2022年2月8日、トヨタ系列販売会社が不正車検を行った問題で、愛知県警はトヨタ系販売店の元副店長ら10人を道路運送車両法違反(不正車検)などの容疑で書類送検しました。
不正車検を行ったとして愛知県警は8日、トヨタ自動車系列の販売会社「ネッツトヨタ愛知」(名古屋市)を道路運送車両法違反の疑いで、同社の販売店元副店長ら元自動車検査員の男10人(28~50歳)を同法違反や虚偽有印公文書作成・同行使などの疑いで、名古屋地検豊橋支部に書類送検した。
引用 読売新聞オンライン https://www.yomiuri.co.jp/national/20220209-OYT1T50137/
このような、トヨタ系列販売会社の不正車検はなぜ行われてしまったのでしょうか?
私は、5年ほど前まで某ディーラー系自動車販売店で10年間勤務しており、自動車検査員として、実際に車検の検査の業務をしていましたので、その時の経験をもとになぜ今回この様な不正車検が行われてしまったのか解説します。
不正車検とは?
不正車検とは道路運送車両法で定められている、自動車の車検整備及び検査の際に必要な点検や整備を一部行わずに車検に合格させる行為です。
今回問題になったケースの場合、以下の様な不正検査が行われていたようです。
4 違反の概要
(1) 検査作業と整備作業を分業化していない。
(2) 法令の規定を遵守する体制でない。
(3) 事業者は、保安基準不適合状態で保安基準適合証等を交付した。
(4) 事業者は、点検及び検査の一部を実施せず保安基準適合証等を交付した。
(5) 指定整備記録簿に虚偽の記載をした。
(6) 自動車検査員は、検査の一部を実施していないにもかかわらず保安基準に適合する旨を証明
した。
(7) 自動車検査員は、保安基準不適合状態であるにもかかわらず保安基準に適合する旨を証明した。
引用元 国土交通省 中部運輸支局 プレスリリース 不正車検を行った指定自動車整備事業の取消し処分
自動車検査員とは、本来「みなし公務員」とされており自動車を安全に運行させるために、国に代わって道路運送車両法で定められた車検の基準に達しているか否かを検査する重大な責任を背負っています。

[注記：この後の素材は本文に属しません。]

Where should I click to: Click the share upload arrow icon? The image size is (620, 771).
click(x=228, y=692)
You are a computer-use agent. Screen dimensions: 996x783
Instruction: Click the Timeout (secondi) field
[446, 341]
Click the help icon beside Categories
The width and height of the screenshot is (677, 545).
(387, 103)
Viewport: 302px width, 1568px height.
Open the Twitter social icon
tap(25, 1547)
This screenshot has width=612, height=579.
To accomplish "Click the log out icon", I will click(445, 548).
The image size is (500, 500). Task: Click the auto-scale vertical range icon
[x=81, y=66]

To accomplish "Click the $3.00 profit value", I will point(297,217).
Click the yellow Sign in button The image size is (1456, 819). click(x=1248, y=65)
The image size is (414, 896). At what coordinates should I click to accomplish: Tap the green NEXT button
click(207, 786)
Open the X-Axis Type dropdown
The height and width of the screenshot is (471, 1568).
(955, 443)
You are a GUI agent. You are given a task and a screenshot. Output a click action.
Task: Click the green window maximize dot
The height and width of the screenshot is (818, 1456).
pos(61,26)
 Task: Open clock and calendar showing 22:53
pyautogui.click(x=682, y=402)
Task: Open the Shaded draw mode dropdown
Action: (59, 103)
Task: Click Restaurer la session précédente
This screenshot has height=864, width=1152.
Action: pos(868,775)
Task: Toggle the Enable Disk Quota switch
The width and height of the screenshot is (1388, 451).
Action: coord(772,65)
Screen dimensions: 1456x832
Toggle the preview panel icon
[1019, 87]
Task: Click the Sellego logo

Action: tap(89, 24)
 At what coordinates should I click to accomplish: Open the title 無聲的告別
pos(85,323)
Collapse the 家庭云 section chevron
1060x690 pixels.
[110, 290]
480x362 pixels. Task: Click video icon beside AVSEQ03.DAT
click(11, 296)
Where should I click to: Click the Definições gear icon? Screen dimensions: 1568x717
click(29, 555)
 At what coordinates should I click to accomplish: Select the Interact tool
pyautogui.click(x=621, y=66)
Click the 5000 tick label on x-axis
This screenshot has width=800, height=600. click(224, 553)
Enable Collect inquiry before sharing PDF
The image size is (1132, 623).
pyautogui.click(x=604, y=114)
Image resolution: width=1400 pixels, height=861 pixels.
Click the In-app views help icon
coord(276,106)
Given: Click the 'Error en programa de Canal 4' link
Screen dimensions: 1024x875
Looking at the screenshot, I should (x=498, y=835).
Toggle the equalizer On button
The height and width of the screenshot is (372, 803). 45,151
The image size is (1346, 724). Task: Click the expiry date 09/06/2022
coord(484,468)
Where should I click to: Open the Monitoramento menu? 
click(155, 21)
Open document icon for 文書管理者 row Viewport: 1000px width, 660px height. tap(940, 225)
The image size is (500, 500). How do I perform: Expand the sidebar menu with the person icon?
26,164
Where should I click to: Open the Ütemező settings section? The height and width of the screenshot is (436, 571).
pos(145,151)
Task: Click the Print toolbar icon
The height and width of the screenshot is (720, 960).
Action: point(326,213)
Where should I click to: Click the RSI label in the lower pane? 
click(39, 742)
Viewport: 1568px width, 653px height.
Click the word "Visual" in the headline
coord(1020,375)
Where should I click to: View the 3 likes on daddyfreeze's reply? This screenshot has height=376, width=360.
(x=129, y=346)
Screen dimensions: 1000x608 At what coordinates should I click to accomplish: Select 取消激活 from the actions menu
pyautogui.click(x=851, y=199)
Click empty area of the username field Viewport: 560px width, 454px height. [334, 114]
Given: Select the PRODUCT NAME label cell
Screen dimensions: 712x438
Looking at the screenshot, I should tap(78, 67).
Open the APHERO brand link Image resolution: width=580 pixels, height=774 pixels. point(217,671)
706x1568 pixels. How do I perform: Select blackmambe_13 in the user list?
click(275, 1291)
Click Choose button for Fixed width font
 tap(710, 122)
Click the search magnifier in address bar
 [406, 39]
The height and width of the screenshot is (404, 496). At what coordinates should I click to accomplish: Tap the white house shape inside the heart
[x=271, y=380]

その自動車検査員が、本来は車検の基準に達していない車両を車検に合格させたり、車検の検査の一部を行わずに車検に合格させることは、絶対に許されることではありません。
なぜトヨタ系列販売会社で不正車検が行われてしまったのか?
今回、トヨタ系列販売会社で不正車検が行われたことが大きなニュースとして取り上げられていましたが、実際にはトヨタ系列販売会社だけの問題ではなく、他の販売会社や整備工場でも同様の事件が起きる可能性があります。実際に、トヨタ系列販売会社以外にも毎年数件の販売会社や整備工場が不正車検を行って、国土交通省から行政処分を受けるケースがあります。
では、なぜこの様な不正車検が行われるのでしょうか?
今回の不正車検の要因となったのは、自動車整備士や自動車検査員の慢性的な人手不足や売上ノルマと車検の入庫台数を重視したスピード車検です。
実際に私が某ディーラー系自動車販売店で検査員をしていた時も、1日の車検の入庫台数がかなり多く、人員も不足していましたので、遅くまで残業するのが当たり前の体力的にも厳しい状況でした。
自動車整備士は、近年の少子高齢化や若者の車離れの影響で若い人で整備士を希望する人がどんどん減っており、専門知識や資格も必要になってくる為、他業界から転職して整備士になるケースはほとんどないため、慢性的な人手不足になっています。
そうすると、どうしても車一台あたりに掛けられる時間が少なくなってしまう為、今回のような不正車検や作業ミスが起こりやすくなってしまいます。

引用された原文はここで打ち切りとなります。